Problem details:
Of the material below, only the lines from the line containing "Task: Open external" down to the line containing "Image resolution: width=801" belong in the answer, written out exactly.

Exercise material:
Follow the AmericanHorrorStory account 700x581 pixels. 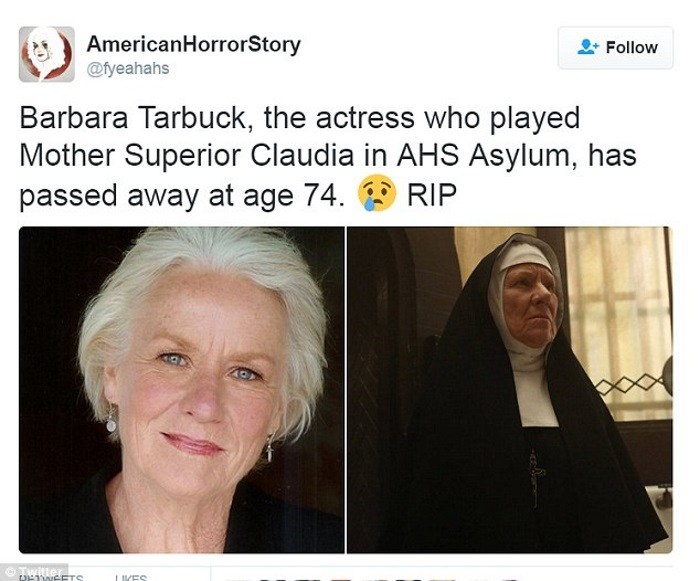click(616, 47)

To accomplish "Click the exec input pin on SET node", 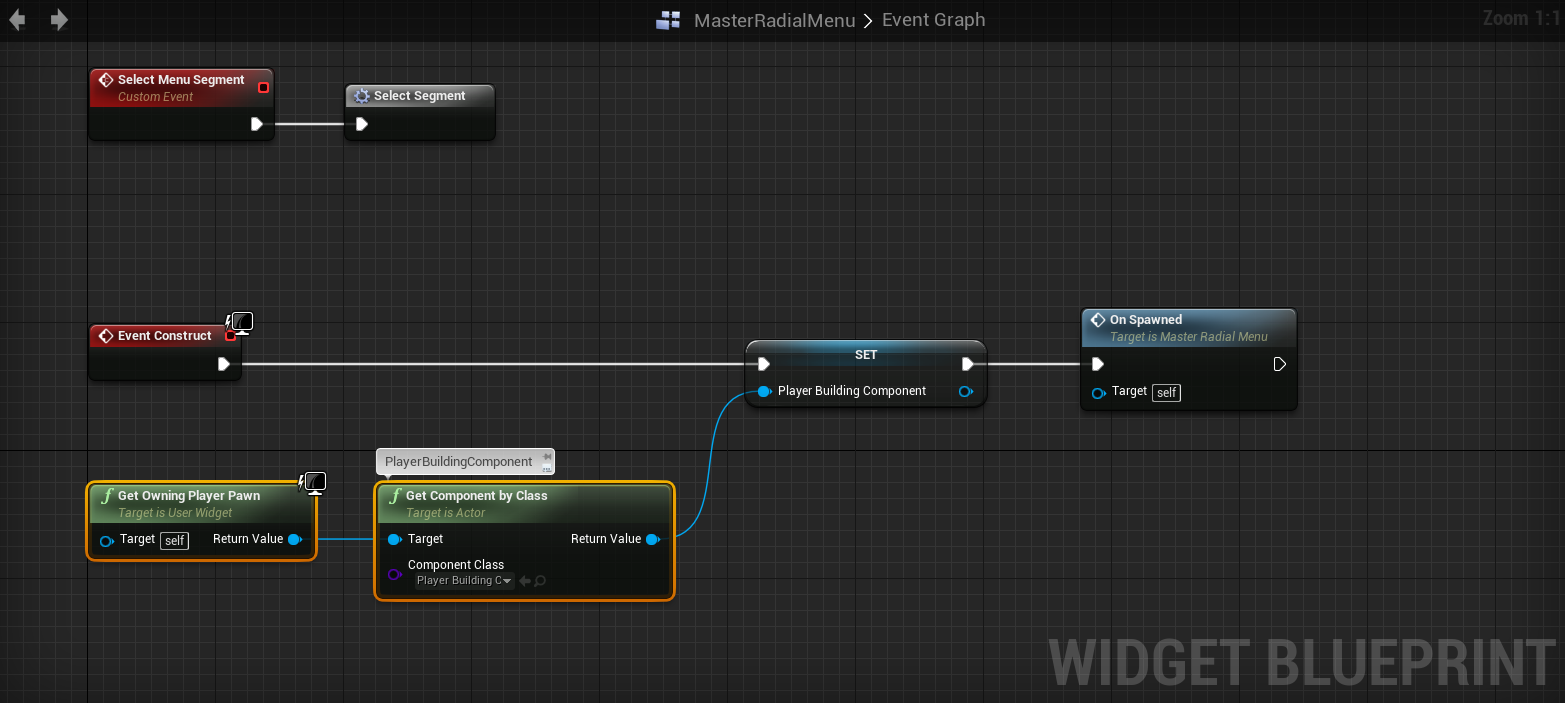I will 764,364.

---

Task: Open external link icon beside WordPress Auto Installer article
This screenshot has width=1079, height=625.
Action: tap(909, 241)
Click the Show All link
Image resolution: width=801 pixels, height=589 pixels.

---

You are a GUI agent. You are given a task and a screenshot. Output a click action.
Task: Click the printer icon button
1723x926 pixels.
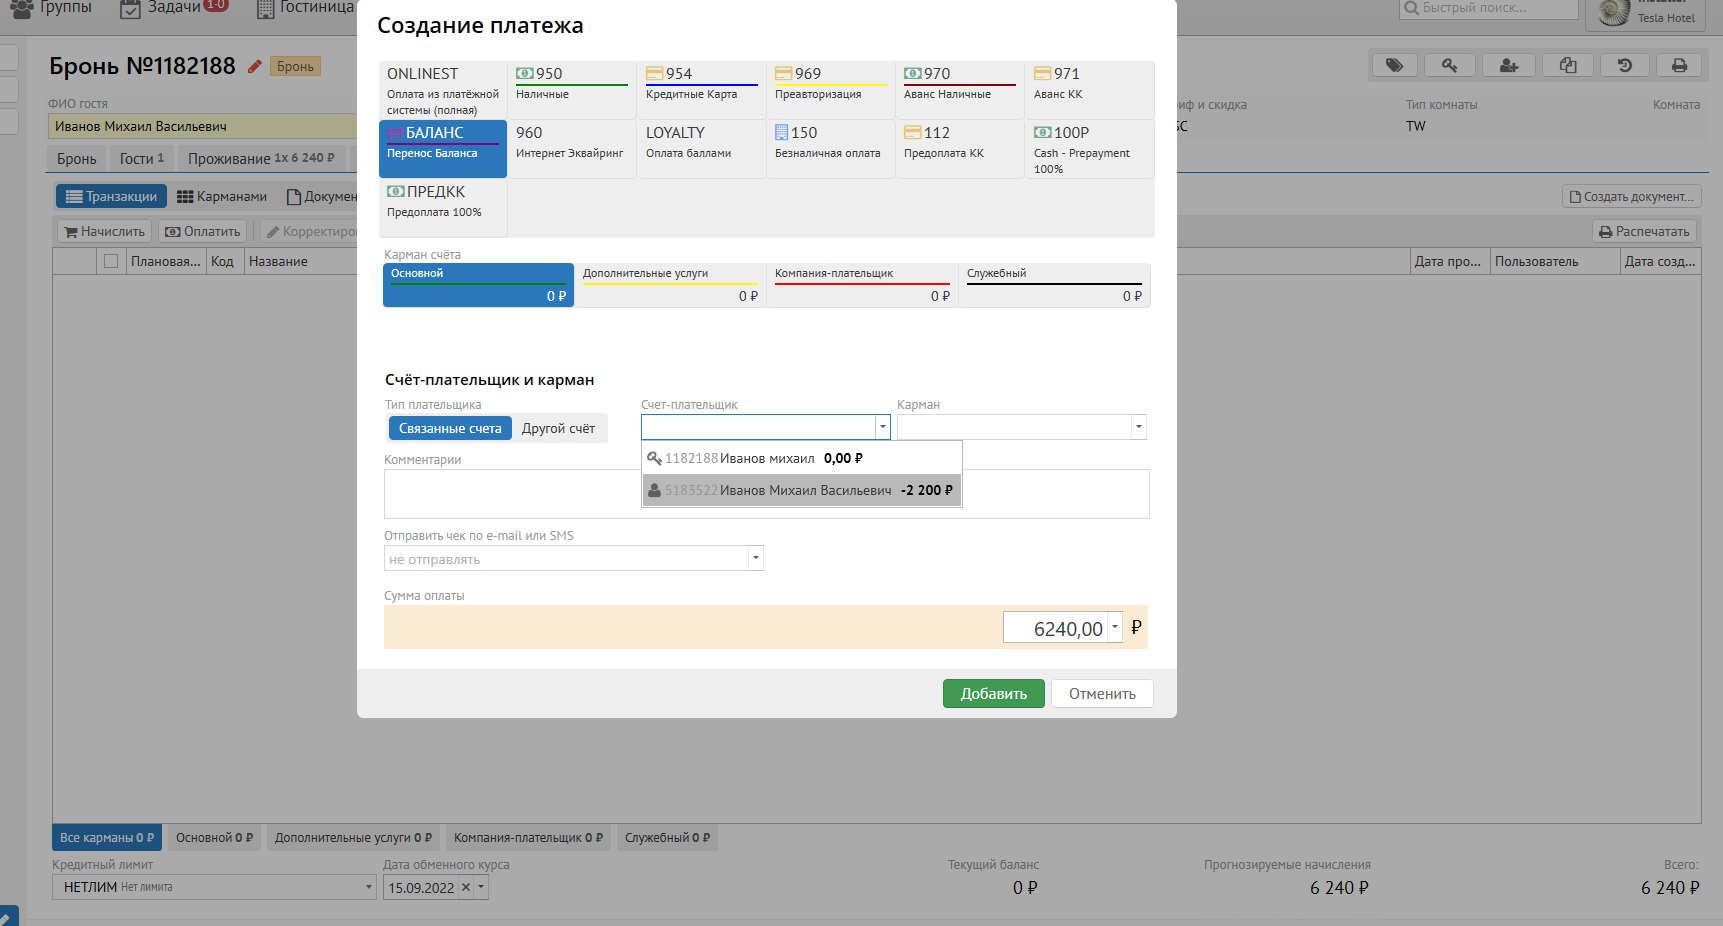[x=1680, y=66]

Answer box:
Task: Open external link icon beside WordPress Auto Installer article
This screenshot has width=1079, height=625.
Action: tap(909, 241)
Click the Show All link
Image resolution: width=801 pixels, height=589 pixels.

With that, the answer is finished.